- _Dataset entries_
Content starts
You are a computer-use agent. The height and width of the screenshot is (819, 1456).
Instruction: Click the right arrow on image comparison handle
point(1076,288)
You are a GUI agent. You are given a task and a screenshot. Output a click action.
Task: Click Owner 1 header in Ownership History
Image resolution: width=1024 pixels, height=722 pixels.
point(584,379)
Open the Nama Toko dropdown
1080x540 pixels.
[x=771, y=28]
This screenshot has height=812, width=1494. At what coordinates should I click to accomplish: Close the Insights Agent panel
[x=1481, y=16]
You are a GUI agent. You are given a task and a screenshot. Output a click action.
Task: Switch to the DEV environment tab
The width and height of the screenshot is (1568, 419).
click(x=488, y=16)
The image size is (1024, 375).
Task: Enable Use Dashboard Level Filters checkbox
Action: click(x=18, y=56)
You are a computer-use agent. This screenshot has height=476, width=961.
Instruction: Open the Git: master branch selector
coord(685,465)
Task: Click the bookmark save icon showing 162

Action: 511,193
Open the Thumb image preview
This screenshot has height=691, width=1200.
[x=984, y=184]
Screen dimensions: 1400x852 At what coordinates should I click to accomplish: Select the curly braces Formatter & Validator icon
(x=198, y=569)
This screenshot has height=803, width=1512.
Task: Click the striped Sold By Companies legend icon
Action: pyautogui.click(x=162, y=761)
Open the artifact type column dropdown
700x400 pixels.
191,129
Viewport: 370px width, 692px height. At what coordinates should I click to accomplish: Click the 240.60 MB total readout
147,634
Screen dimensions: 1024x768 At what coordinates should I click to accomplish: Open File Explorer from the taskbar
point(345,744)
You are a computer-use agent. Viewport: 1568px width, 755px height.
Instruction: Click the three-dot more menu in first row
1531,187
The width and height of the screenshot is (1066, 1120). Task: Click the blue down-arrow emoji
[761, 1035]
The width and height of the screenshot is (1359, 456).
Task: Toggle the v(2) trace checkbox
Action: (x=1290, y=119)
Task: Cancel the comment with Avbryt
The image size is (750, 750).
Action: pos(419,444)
Content ends
- _Problem to work on_
Each line from the one holding "You are a computer-use agent. This" down to the end of the records above is to be repeated exactly; no other line belongs in the reply.

- _Reply to the exercise_
You are a computer-use agent. This screenshot has height=476, width=961.
Instruction: Open the Git: master branch selector
coord(685,465)
Task: Click the bookmark save icon showing 162

Action: 511,193
Open the Thumb image preview
This screenshot has height=691, width=1200.
[x=984, y=184]
Screen dimensions: 1400x852 At what coordinates should I click to accomplish: Select the curly braces Formatter & Validator icon
(x=198, y=569)
This screenshot has height=803, width=1512.
Task: Click the striped Sold By Companies legend icon
Action: pyautogui.click(x=162, y=761)
Open the artifact type column dropdown
700x400 pixels.
191,129
Viewport: 370px width, 692px height. At what coordinates should I click to accomplish: Click the 240.60 MB total readout
147,634
Screen dimensions: 1024x768 At what coordinates should I click to accomplish: Open File Explorer from the taskbar
point(345,744)
You are a computer-use agent. Viewport: 1568px width, 755px height.
Instruction: Click the three-dot more menu in first row
1531,187
The width and height of the screenshot is (1066, 1120). Task: Click the blue down-arrow emoji
[761, 1035]
The width and height of the screenshot is (1359, 456).
Task: Toggle the v(2) trace checkbox
Action: (x=1290, y=119)
Task: Cancel the comment with Avbryt
The image size is (750, 750).
Action: pos(419,444)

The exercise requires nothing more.